* start EXERCISE DATA *
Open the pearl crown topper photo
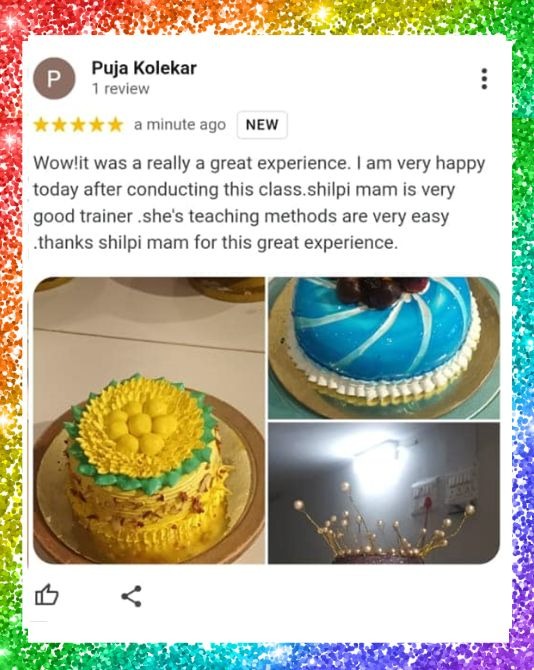Image resolution: width=534 pixels, height=670 pixels. pyautogui.click(x=384, y=493)
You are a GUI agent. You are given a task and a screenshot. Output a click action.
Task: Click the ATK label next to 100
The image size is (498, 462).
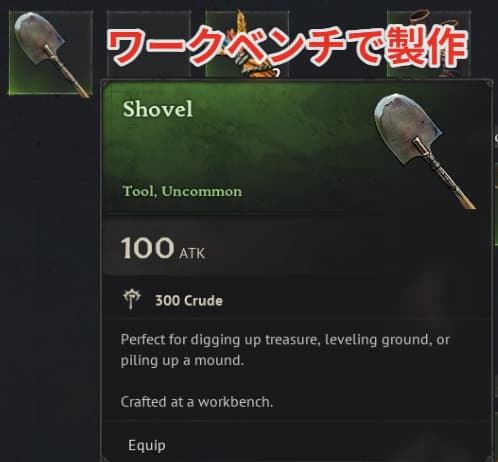(192, 254)
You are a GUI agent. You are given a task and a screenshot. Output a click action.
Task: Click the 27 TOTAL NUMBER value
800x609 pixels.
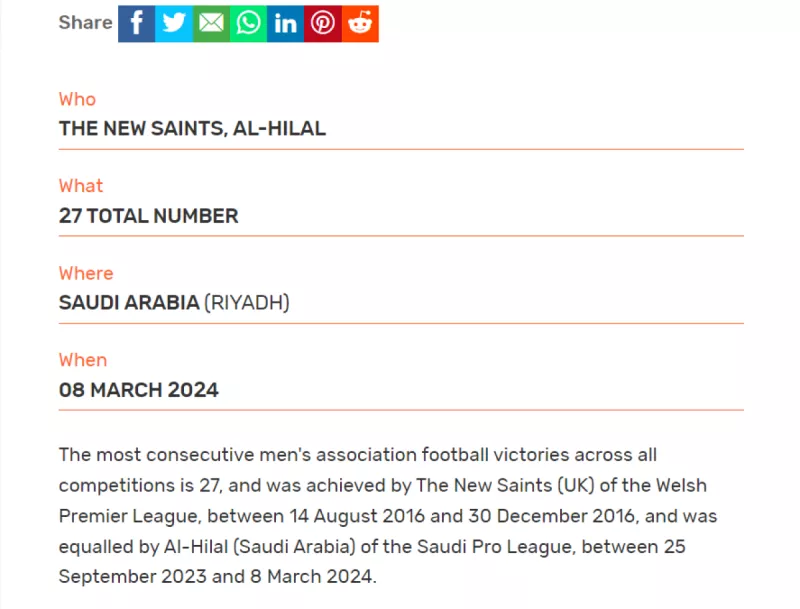[148, 215]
* end EXERCISE DATA *
# EXERCISE GOAL:
Please rewrite all the records above, swapping "screenshot" for "screen capture" and keeping everything else unchanged. Leave the pictures out.

# THE REPLY:
Open the pearl crown topper photo
Image resolution: width=534 pixels, height=670 pixels. pyautogui.click(x=384, y=493)
You are a GUI agent. You are given a task and a screen capture. Output a click action.
Task: Click the ATK label next to 100
The image size is (498, 462).
(192, 254)
You are a GUI agent. You are given a task and a screen capture. Output a click action.
Task: Click the 27 TOTAL NUMBER value
800x609 pixels.
[148, 215]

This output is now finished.